Information given:
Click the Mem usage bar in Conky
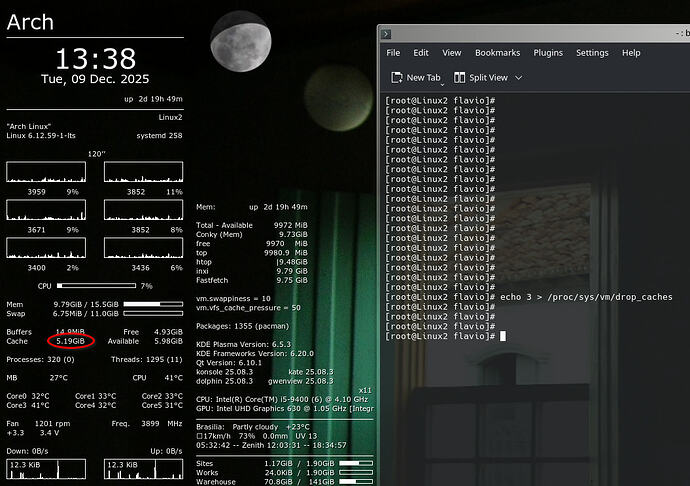 pos(155,304)
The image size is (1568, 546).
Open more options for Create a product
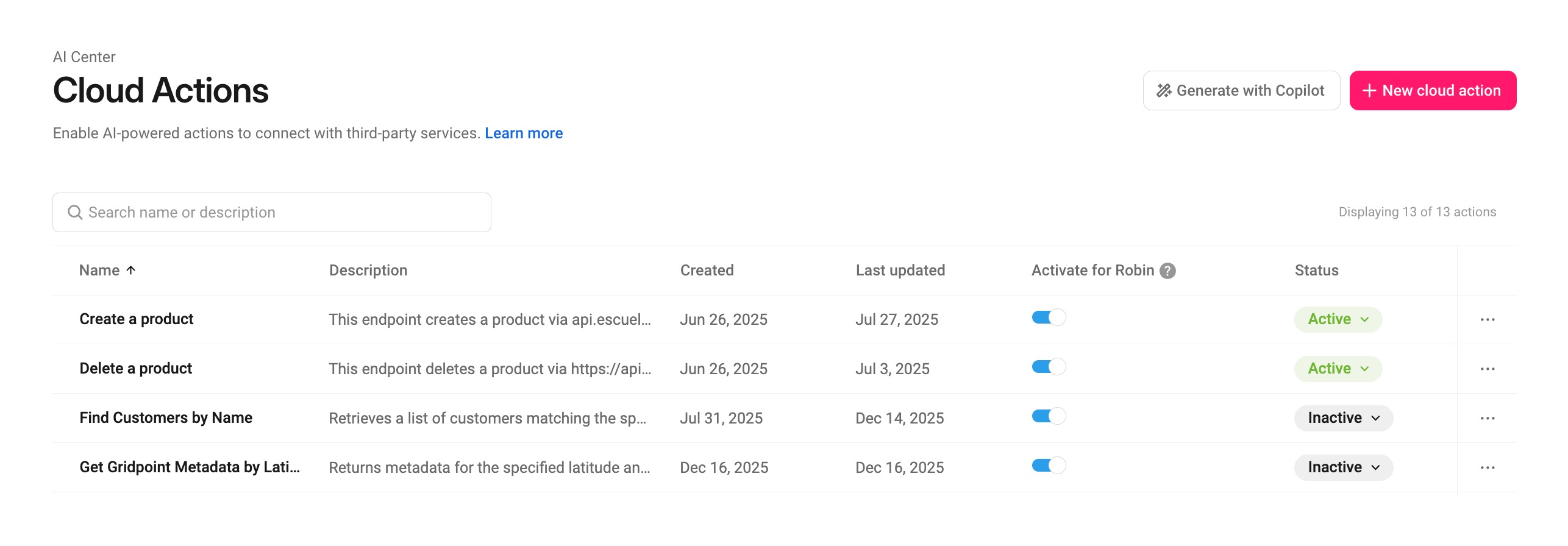1488,320
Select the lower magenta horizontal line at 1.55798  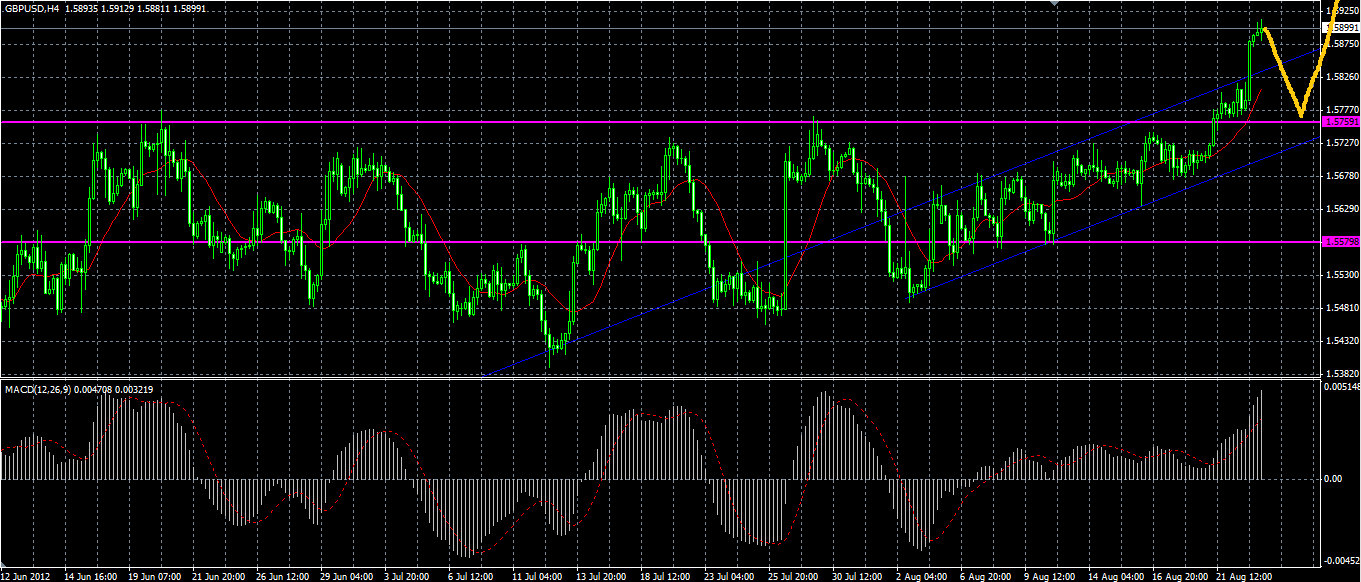[x=660, y=242]

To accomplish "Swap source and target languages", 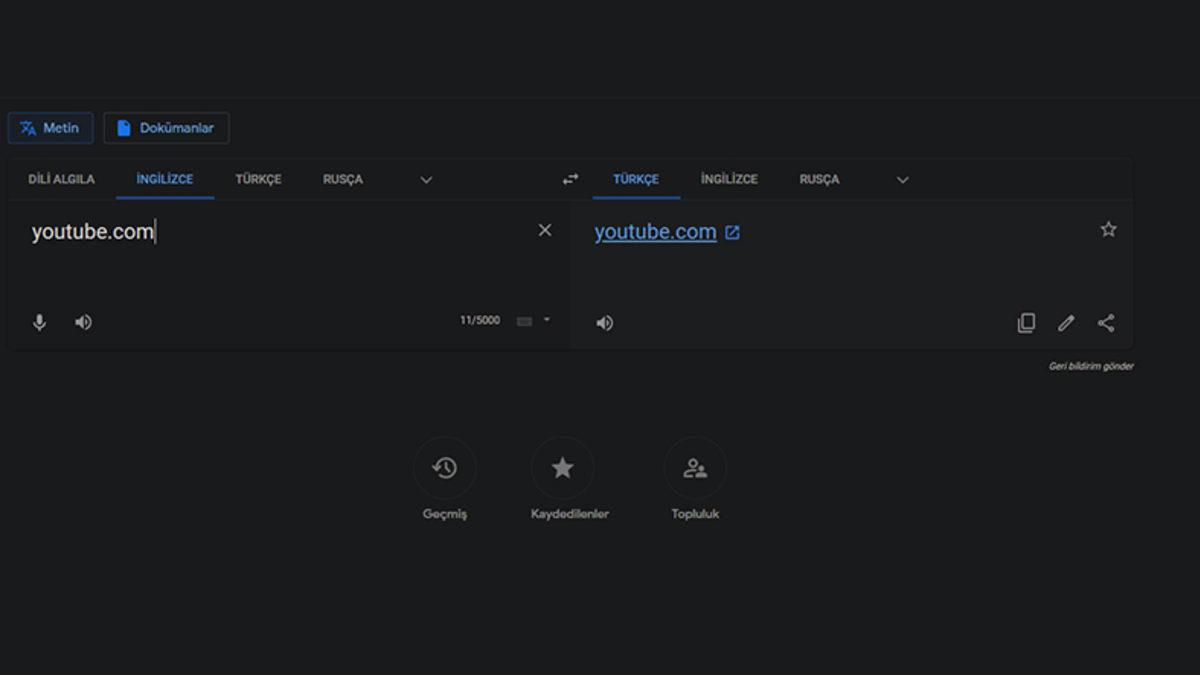I will tap(570, 180).
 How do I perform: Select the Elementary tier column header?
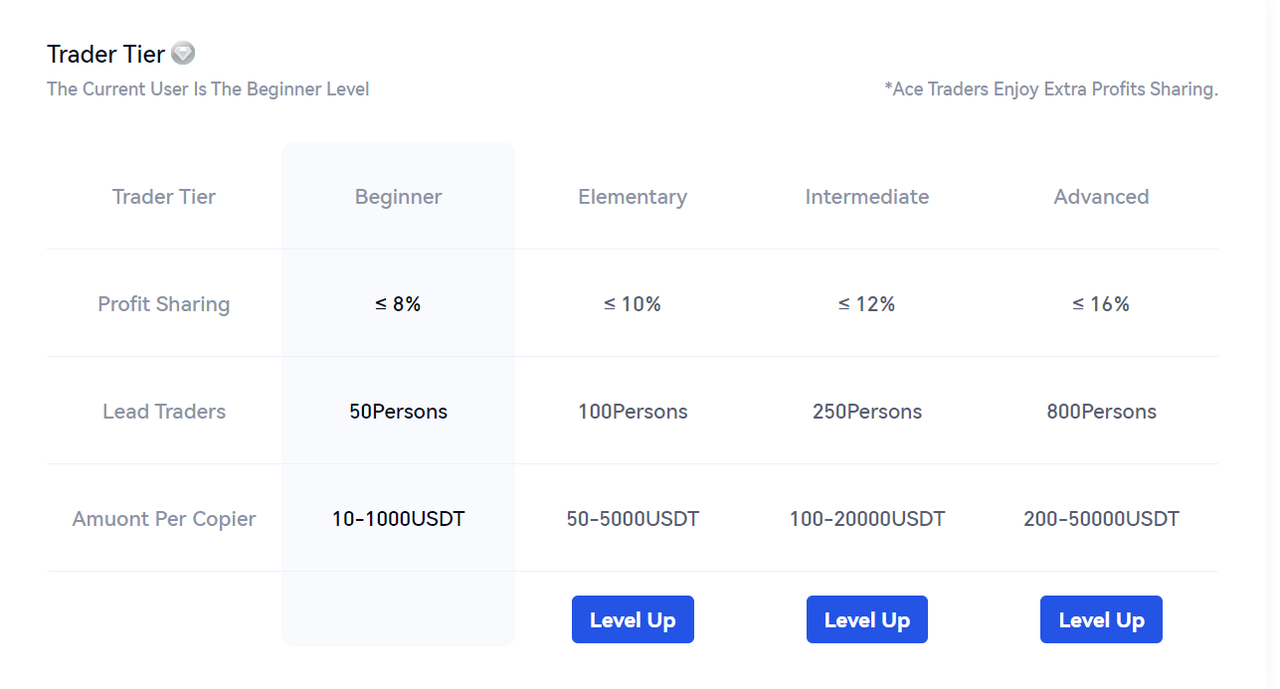(632, 197)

Exercise details:
Only the lines from the one containing "How do I perform: Select" through the last line of the entries above, both included, belong in the answer, written out exactly; pictures do not.

Reply:
 How do I perform: Select the Elementary tier column header?
(632, 197)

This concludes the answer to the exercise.